Everyone agrees we must have sensible accountability that measures students’ proficiency and their progress the same year. The FCAT, with its troubled history of testing errors and scoring issues, does not measure what we need. In fact, it measures one part of the previous year and a portion of the current year, where most subjects are only covered up to 70 percent because of the test’s timing.
Today we have a misguided system of accountability which is wildly over-weighted on the FCAT.
Who would have imagined a decade ago that the FCAT would determine a school’s funding, whether a child would be retained at grade level, assigned remediation or denied a diploma? Or that the FCAT would determine teacher salaries, continued employment or even the closing of schools? This has gone too far.
Ironically, this all-powerful FCAT is worthless to the child. Neither the student nor the teacher sees the results to determine where they need to improve. We spend millions on this test and all its trappings, materials, software, hardware, instruction to personnel, additional security staff, and new computers. We’ve lost sight of the children and their needs. We depleted the life force of creativity out of children. For some, a nurturing school is their only hope at a solid future. We’re systematically destroying that by irrationally centering our schools and curriculum around testing.

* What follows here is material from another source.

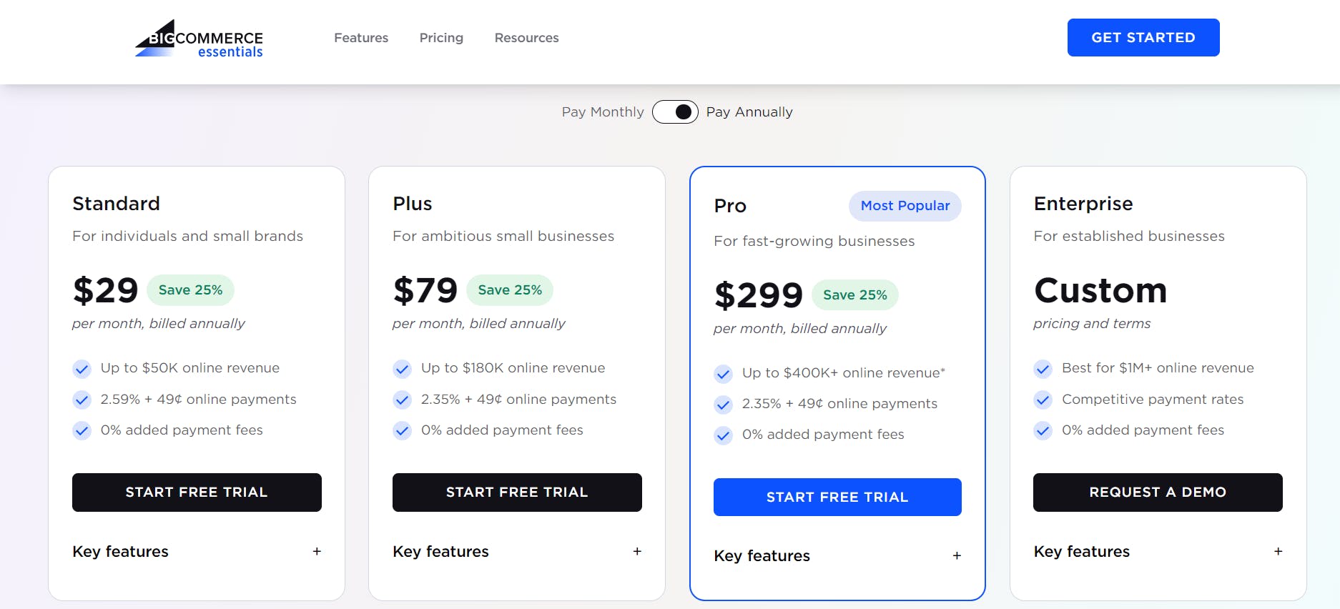Click the Most Popular badge on Pro
This screenshot has width=1340, height=609.
point(905,206)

The incessant focus on this one almighty test narrows curriculum. Many schools can’t offer language, the arts, Advanced Placement courses, electives for job-ready positions, civics and literature because of the time and money spent on test-prep, remediation, FCAT re-takes and test-taking classes.
We support this resolution objecting to over-reliance on the FCAT because we support a high-quality education for children. We promote this resolution to other counties because we believe it’s time to open up the dialogue on this broken accountability system.
Barbieri speaks directly to Commissioner Gerard Robinson dismissal of critics who “just don’t like tests” and explains what defenders of Florida’s status quo like Robinson aren’t admitting. Florida’s children go to school for 180 days, but only one of those days matter. And on that day, tax dollars are allocated and futures determined.